All entries are to be given again verbatim.

##############################

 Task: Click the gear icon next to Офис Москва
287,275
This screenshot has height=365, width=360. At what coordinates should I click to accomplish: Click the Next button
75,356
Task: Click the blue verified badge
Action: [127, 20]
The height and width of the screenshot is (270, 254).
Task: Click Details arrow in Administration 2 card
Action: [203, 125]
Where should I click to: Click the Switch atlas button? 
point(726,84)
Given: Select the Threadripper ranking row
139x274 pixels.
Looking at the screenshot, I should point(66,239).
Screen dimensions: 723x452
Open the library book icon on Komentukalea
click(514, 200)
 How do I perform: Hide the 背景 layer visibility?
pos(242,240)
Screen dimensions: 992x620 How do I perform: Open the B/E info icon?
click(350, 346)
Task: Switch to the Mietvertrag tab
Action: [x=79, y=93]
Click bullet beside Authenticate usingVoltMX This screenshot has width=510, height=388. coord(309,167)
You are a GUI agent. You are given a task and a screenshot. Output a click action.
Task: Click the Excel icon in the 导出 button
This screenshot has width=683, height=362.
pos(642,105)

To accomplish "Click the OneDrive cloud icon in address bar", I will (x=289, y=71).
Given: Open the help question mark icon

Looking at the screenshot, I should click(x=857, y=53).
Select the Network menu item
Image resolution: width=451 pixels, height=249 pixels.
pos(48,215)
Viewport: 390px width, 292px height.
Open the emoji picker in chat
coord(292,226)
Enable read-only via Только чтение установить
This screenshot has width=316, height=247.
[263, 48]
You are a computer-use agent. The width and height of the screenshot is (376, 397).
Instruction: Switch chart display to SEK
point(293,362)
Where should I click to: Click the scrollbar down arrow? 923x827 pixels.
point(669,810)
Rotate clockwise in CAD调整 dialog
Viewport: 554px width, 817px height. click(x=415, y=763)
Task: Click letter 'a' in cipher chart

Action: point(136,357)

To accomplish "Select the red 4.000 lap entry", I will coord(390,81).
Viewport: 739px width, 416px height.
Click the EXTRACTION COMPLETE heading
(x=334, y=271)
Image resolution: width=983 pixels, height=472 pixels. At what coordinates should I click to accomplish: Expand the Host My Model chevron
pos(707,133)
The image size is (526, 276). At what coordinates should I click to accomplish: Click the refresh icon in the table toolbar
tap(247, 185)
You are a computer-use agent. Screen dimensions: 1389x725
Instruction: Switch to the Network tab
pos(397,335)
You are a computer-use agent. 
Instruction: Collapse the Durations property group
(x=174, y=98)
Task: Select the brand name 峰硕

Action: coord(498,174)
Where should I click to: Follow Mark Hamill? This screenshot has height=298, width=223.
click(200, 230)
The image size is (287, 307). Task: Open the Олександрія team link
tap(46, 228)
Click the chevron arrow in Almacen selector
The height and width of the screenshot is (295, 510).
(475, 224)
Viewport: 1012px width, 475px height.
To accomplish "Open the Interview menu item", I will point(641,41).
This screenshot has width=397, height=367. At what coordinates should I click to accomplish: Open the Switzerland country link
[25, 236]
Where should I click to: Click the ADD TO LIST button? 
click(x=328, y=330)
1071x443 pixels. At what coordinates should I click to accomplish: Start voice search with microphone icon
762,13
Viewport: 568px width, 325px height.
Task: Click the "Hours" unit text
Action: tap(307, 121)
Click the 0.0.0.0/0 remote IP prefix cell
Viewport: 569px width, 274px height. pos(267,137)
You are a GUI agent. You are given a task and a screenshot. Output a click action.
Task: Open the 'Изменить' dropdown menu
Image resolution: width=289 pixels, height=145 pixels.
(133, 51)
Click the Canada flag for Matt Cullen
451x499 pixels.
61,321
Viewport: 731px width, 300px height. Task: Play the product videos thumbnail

##############################

Solved problem:
 Task: Click the gear icon next to Офис Москва
287,275
This screenshot has height=365, width=360. At what coordinates should I click to accomplish: Click the Next button
75,356
Task: Click the blue verified badge
Action: [127, 20]
The height and width of the screenshot is (270, 254).
Task: Click Details arrow in Administration 2 card
Action: [203, 125]
Where should I click to: Click the Switch atlas button? 
point(726,84)
Given: Select the Threadripper ranking row
139x274 pixels.
Looking at the screenshot, I should point(66,239).
Screen dimensions: 723x452
Open the library book icon on Komentukalea
click(514, 200)
 How do I perform: Hide the 背景 layer visibility?
pos(242,240)
Screen dimensions: 992x620 How do I perform: Open the B/E info icon?
click(350, 346)
Task: Switch to the Mietvertrag tab
Action: [x=79, y=93]
Click bullet beside Authenticate usingVoltMX This screenshot has width=510, height=388. coord(309,167)
You are a GUI agent. You are given a task and a screenshot. Output a click action.
Task: Click the Excel icon in the 导出 button
This screenshot has width=683, height=362.
pos(642,105)

To accomplish "Click the OneDrive cloud icon in address bar", I will (x=289, y=71).
Given: Open the help question mark icon

Looking at the screenshot, I should click(x=857, y=53).
Select the Network menu item
Image resolution: width=451 pixels, height=249 pixels.
pos(48,215)
Viewport: 390px width, 292px height.
Open the emoji picker in chat
coord(292,226)
Enable read-only via Только чтение установить
This screenshot has width=316, height=247.
[263, 48]
You are a computer-use agent. The width and height of the screenshot is (376, 397).
Instruction: Switch chart display to SEK
point(293,362)
Where should I click to: Click the scrollbar down arrow? 923x827 pixels.
point(669,810)
Rotate clockwise in CAD调整 dialog
Viewport: 554px width, 817px height. click(x=415, y=763)
Task: Click letter 'a' in cipher chart

Action: point(136,357)

To accomplish "Select the red 4.000 lap entry", I will coord(390,81).
Viewport: 739px width, 416px height.
Click the EXTRACTION COMPLETE heading
(x=334, y=271)
Image resolution: width=983 pixels, height=472 pixels. At what coordinates should I click to accomplish: Expand the Host My Model chevron
pos(707,133)
The image size is (526, 276). At what coordinates should I click to accomplish: Click the refresh icon in the table toolbar
tap(247, 185)
You are a computer-use agent. Screen dimensions: 1389x725
Instruction: Switch to the Network tab
pos(397,335)
You are a computer-use agent. 
Instruction: Collapse the Durations property group
(x=174, y=98)
Task: Select the brand name 峰硕

Action: coord(498,174)
Where should I click to: Follow Mark Hamill? This screenshot has height=298, width=223.
click(200, 230)
The image size is (287, 307). Task: Open the Олександрія team link
tap(46, 228)
Click the chevron arrow in Almacen selector
The height and width of the screenshot is (295, 510).
(475, 224)
Viewport: 1012px width, 475px height.
To accomplish "Open the Interview menu item", I will point(641,41).
This screenshot has width=397, height=367. At what coordinates should I click to accomplish: Open the Switzerland country link
[25, 236]
Where should I click to: Click the ADD TO LIST button? 
click(x=328, y=330)
1071x443 pixels. At what coordinates should I click to accomplish: Start voice search with microphone icon
762,13
Viewport: 568px width, 325px height.
Task: Click the "Hours" unit text
Action: tap(307, 121)
Click the 0.0.0.0/0 remote IP prefix cell
Viewport: 569px width, 274px height. pos(267,137)
You are a GUI agent. You are given a task and a screenshot. Output a click action.
Task: Open the 'Изменить' dropdown menu
Image resolution: width=289 pixels, height=145 pixels.
(133, 51)
Click the Canada flag for Matt Cullen
451x499 pixels.
61,321
Viewport: 731px width, 300px height. Task: Play the product videos thumbnail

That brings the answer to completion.